In conclusion, this study revealed age-related changes in professional football match performance followed nonlinear trajectories characterized by more precipitous declines in early and later career stages compared to during peak ages where stabilization occurred. Physical capacities decreased progressively from the early 20 s before briefly stabilizing then falling sharply again after 30 years. Conversely, technical indicators improved into the late 20 s and early 30 s before subsequent decreases. These results provide novel evidence that football performance evolves nonlinearly across the lifespan. Targeted development strategies tailored to athletes’ specific career stages should be designed leveraging these insights. Furthermore, understanding nonlinear performance changes provides an opportunity to strategically optimize player recruitment, team development and in-game decisions.

Practical applications

The findings from this study highlight several practical implications for player development and team management in professional football.

Customizing adaptive physical conditioning for different stages of a professional career is crucial. Early career: emphasize maximizing sprinting and endurance. Peak: focus on skill development while ensuring physical health. Later career: maintain physical abilities. Recruitment should anticipate career progression rates, not just current skills. Optimizing overall team strength involves integrating promising young players with tactically experienced veterans. Substituting fresh players for fatigued ones late in games can offer a tactical advantage. Similarly, reducing playing time for aging athletes can enhance performance.

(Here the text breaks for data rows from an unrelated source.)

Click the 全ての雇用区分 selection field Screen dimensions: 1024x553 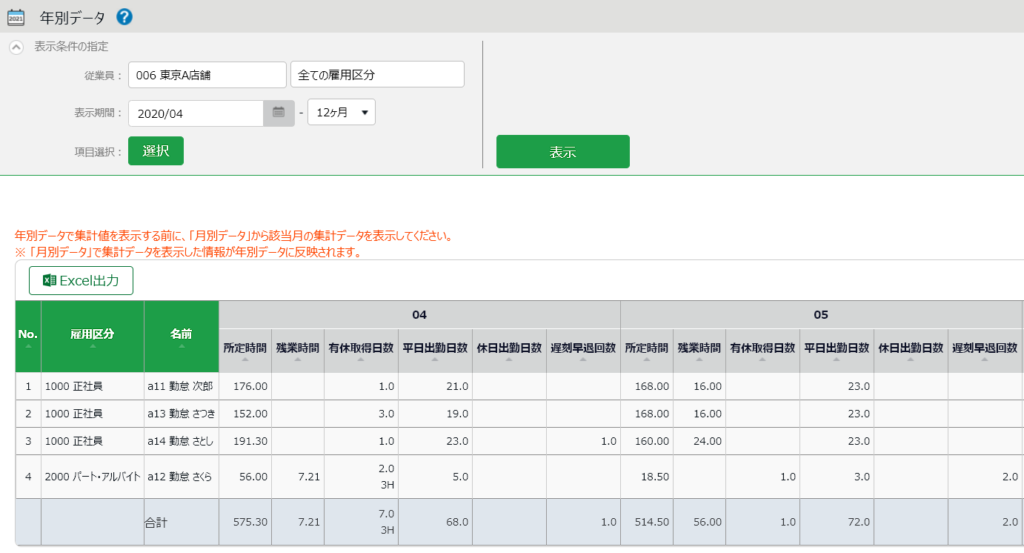(377, 75)
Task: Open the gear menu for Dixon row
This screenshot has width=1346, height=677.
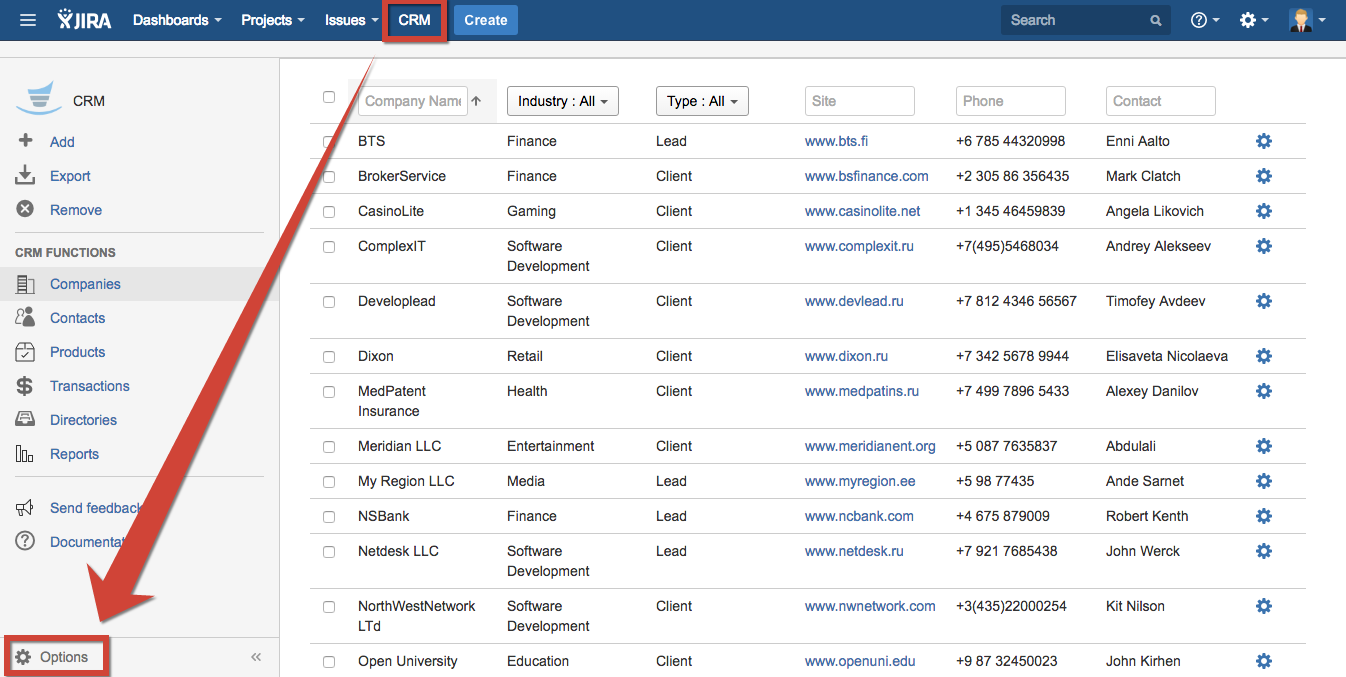Action: [1263, 356]
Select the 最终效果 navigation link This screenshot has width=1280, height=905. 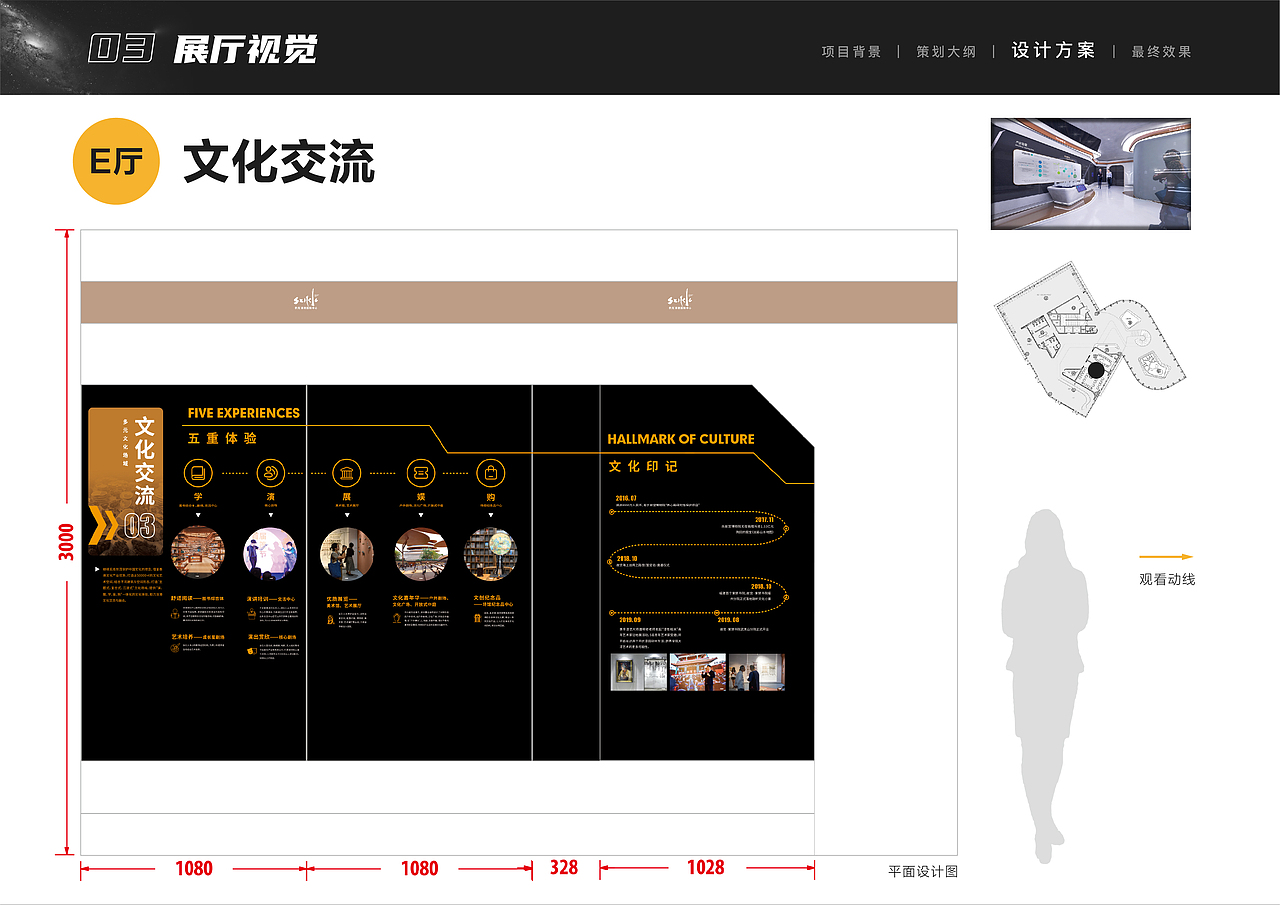coord(1162,50)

Overall, an integrated approach leveraging understanding of nonlinear performance changes across age can inform strategies enhancing player development, team balance and in-game management. Findings highlight the ongoing refinement of physical power, technical execution and tactical expertise required throughout careers in the dynamic, multifaceted sport of football.

Limitations

This study has certain limitations. Modeling physical and technical indicators separately is not conducive to showing the mutual effects of technology and physical fitness on players in games. Only CSL matches were assessed and findings require verification across diverse leagues and levels of play. Finally, variations between player positions were not addressed. Future studies should examine larger samples over multiple seasons and leagues. Exploring differences between player positions would provide further insights.